(What is required):
Would you transcribe the listing that follows word for word, skipping pictures?

══════════════════════════════

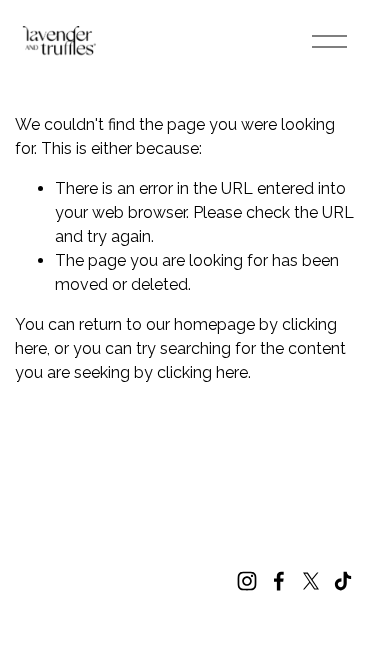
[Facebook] (279, 581)
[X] (311, 581)
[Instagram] (247, 581)
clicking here (202, 372)
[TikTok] (343, 581)
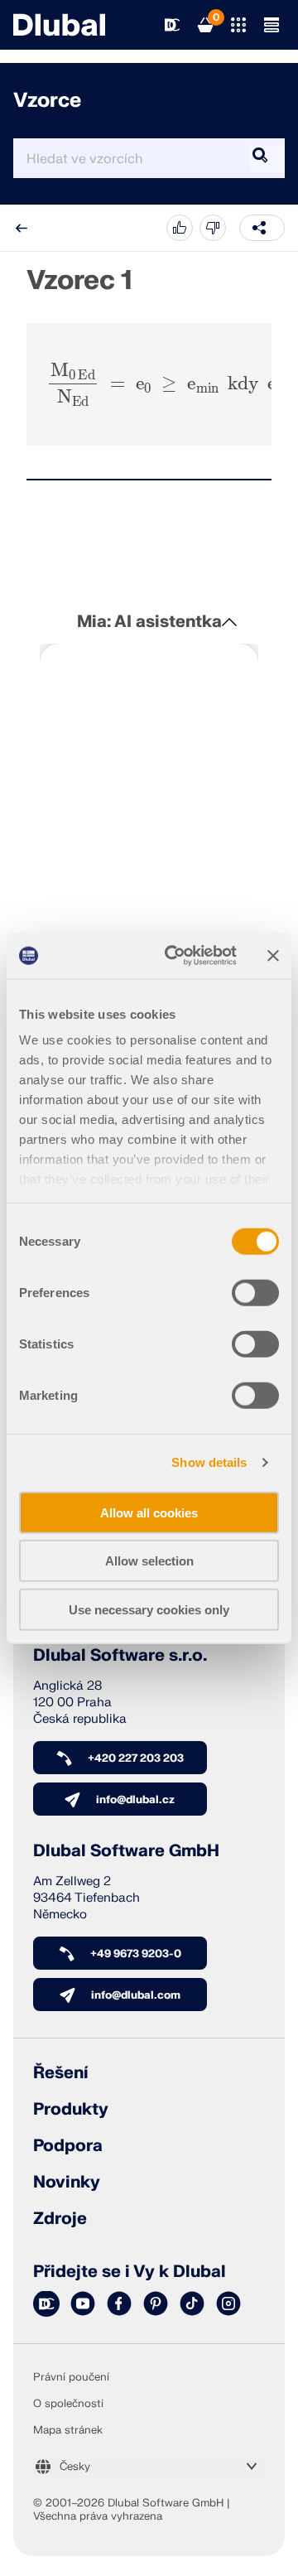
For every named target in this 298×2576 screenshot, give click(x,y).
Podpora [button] (68, 2146)
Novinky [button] (66, 2182)
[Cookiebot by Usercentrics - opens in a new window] (175, 956)
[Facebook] (119, 2304)
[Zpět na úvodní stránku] (59, 24)
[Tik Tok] (192, 2304)
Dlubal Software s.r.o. (120, 1656)
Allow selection (149, 1561)
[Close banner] (273, 956)
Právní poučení (71, 2377)
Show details (209, 1462)
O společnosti (68, 2403)
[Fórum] (46, 2304)
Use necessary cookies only (149, 1609)
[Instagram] (228, 2304)
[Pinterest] (155, 2304)
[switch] (255, 1292)
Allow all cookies (149, 1512)
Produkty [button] (70, 2110)
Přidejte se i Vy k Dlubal (129, 2272)
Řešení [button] (61, 2073)
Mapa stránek (68, 2430)
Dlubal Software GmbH (126, 1851)
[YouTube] (83, 2304)
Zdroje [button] (60, 2219)
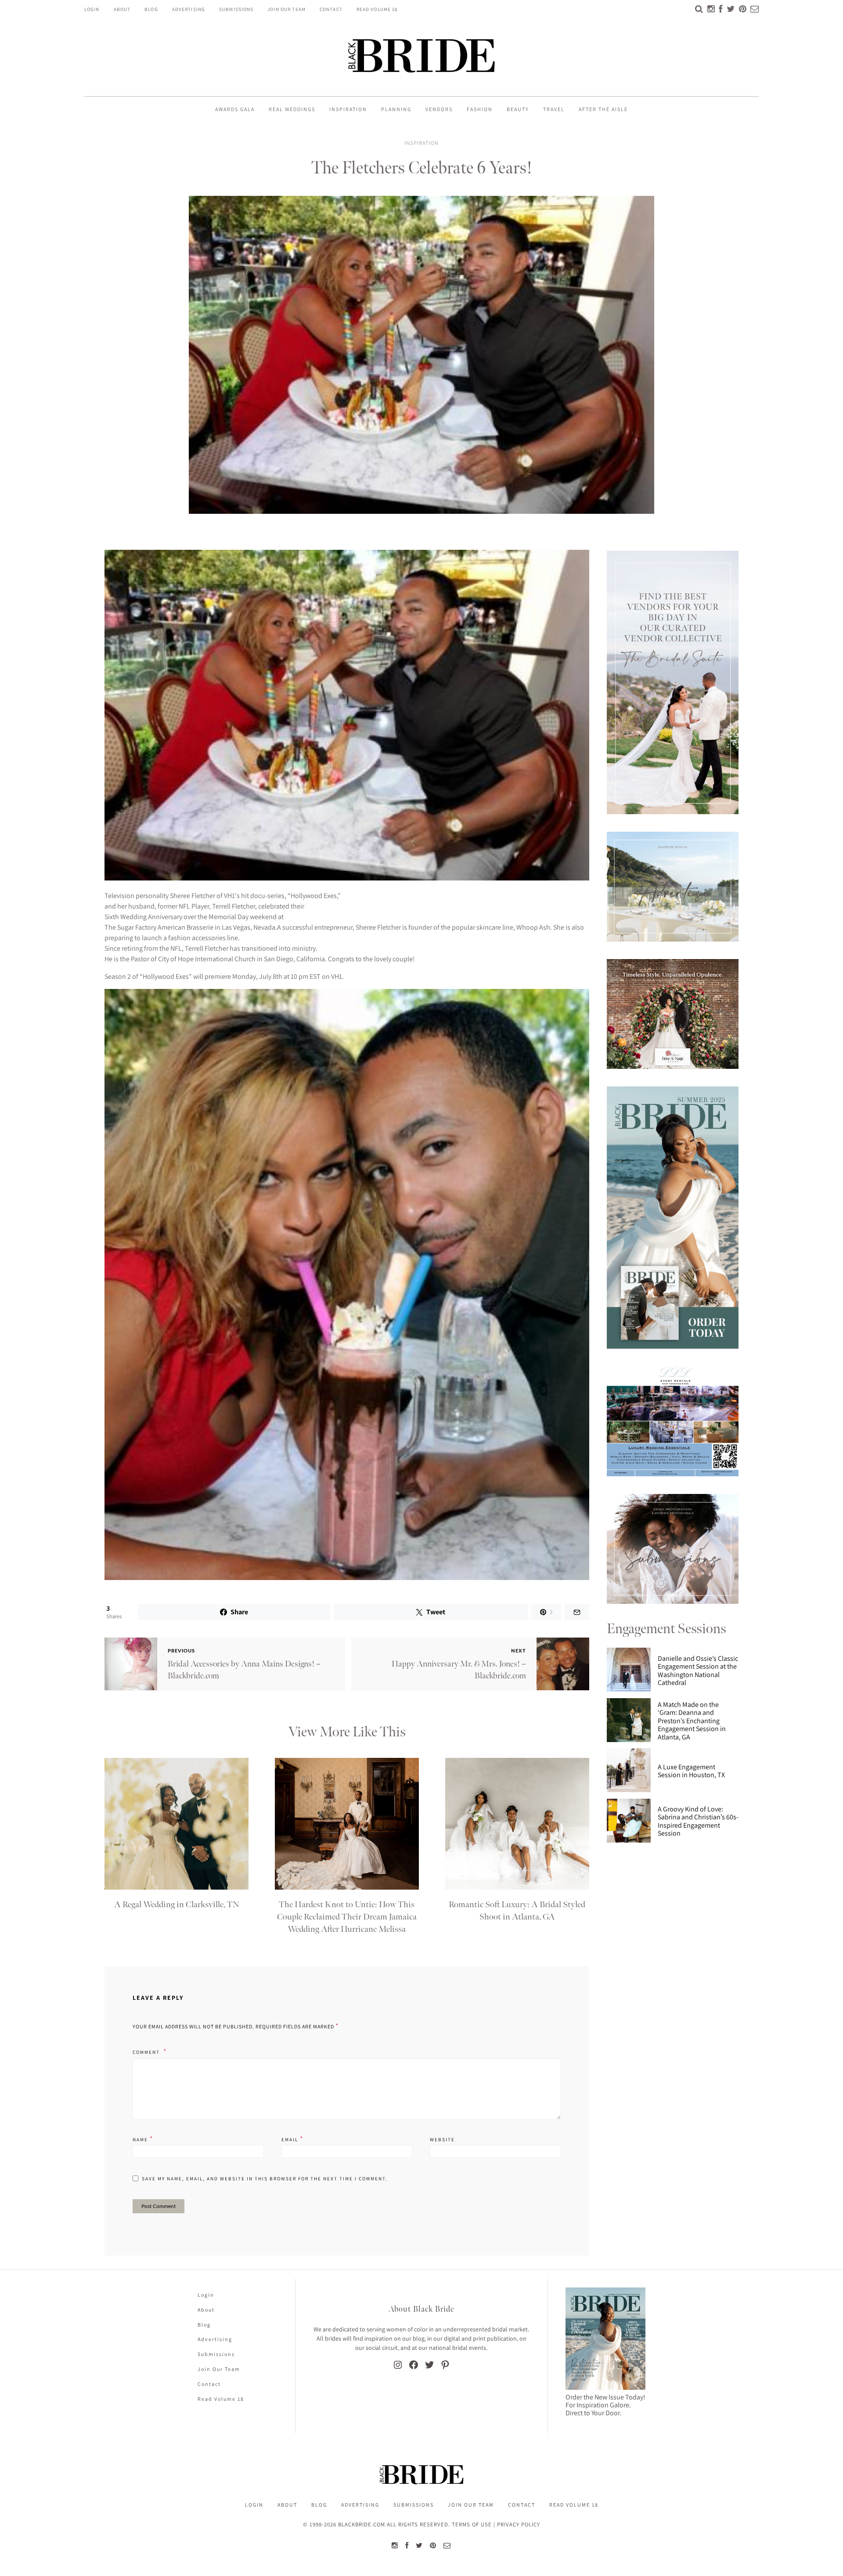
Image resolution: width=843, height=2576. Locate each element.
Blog (151, 9)
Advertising (188, 9)
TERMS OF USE (472, 2524)
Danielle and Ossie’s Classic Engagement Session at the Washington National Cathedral (698, 1671)
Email (292, 2139)
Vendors (439, 109)
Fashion (480, 109)
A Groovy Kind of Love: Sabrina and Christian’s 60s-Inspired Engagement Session (698, 1821)
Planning (396, 109)
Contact (331, 9)
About (122, 9)
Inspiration (348, 109)
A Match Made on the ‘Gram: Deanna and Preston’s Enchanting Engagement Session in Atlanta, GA (692, 1721)
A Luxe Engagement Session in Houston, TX (691, 1771)
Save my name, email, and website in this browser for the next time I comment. (265, 2179)
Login (92, 9)
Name (143, 2139)
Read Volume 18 (377, 9)
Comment (147, 2052)
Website (442, 2139)
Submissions (236, 9)
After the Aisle (603, 109)
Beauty (518, 109)
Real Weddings (292, 109)
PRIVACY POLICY (518, 2524)
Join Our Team (286, 9)
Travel (554, 109)
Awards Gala (235, 109)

══════════════════════════════

(Response to this exercise):
[Facebook] (279, 581)
[X] (311, 581)
[Instagram] (247, 581)
clicking here (202, 372)
[TikTok] (343, 581)
For every named target in this 298×2576 screenshot, give click(x,y).
Podpora [button] (68, 2146)
Novinky [button] (66, 2182)
[Cookiebot by Usercentrics - opens in a new window] (175, 956)
[Facebook] (119, 2304)
[Zpět na úvodní stránku] (59, 24)
[Tik Tok] (192, 2304)
Dlubal Software s.r.o. (120, 1656)
Allow selection (149, 1561)
[Close banner] (273, 956)
Právní poučení (71, 2377)
Show details (209, 1462)
O společnosti (68, 2403)
[Fórum] (46, 2304)
Use necessary cookies only (149, 1609)
[Instagram] (228, 2304)
[Pinterest] (155, 2304)
[switch] (255, 1292)
Allow all cookies (149, 1512)
Produkty [button] (70, 2110)
Přidejte se i Vy k Dlubal (129, 2272)
Řešení [button] (61, 2073)
Mapa stránek (68, 2430)
Dlubal Software GmbH (126, 1851)
[YouTube] (83, 2304)
Zdroje [button] (60, 2219)
Image resolution: width=843, height=2576. Locate each element.
Blog (151, 9)
Advertising (188, 9)
TERMS OF USE (472, 2524)
Danielle and Ossie’s Classic Engagement Session at the Washington National Cathedral (698, 1671)
Email (292, 2139)
Vendors (439, 109)
Fashion (480, 109)
A Groovy Kind of Love: Sabrina and Christian’s 60s-Inspired Engagement Session (698, 1821)
Planning (396, 109)
Contact (331, 9)
About (122, 9)
Inspiration (348, 109)
A Match Made on the ‘Gram: Deanna and Preston’s Enchanting Engagement Session in Atlanta, GA (692, 1721)
A Luxe Engagement Session in Houston, TX (691, 1771)
Save my name, email, and website in this browser for the next time I comment. (265, 2179)
Login (92, 9)
Name (143, 2139)
Read Volume 18 (377, 9)
Comment (147, 2052)
Website (442, 2139)
Submissions (236, 9)
After the Aisle (603, 109)
Beauty (518, 109)
Real Weddings (292, 109)
PRIVACY POLICY (518, 2524)
Join Our Team (286, 9)
Travel (554, 109)
Awards Gala (235, 109)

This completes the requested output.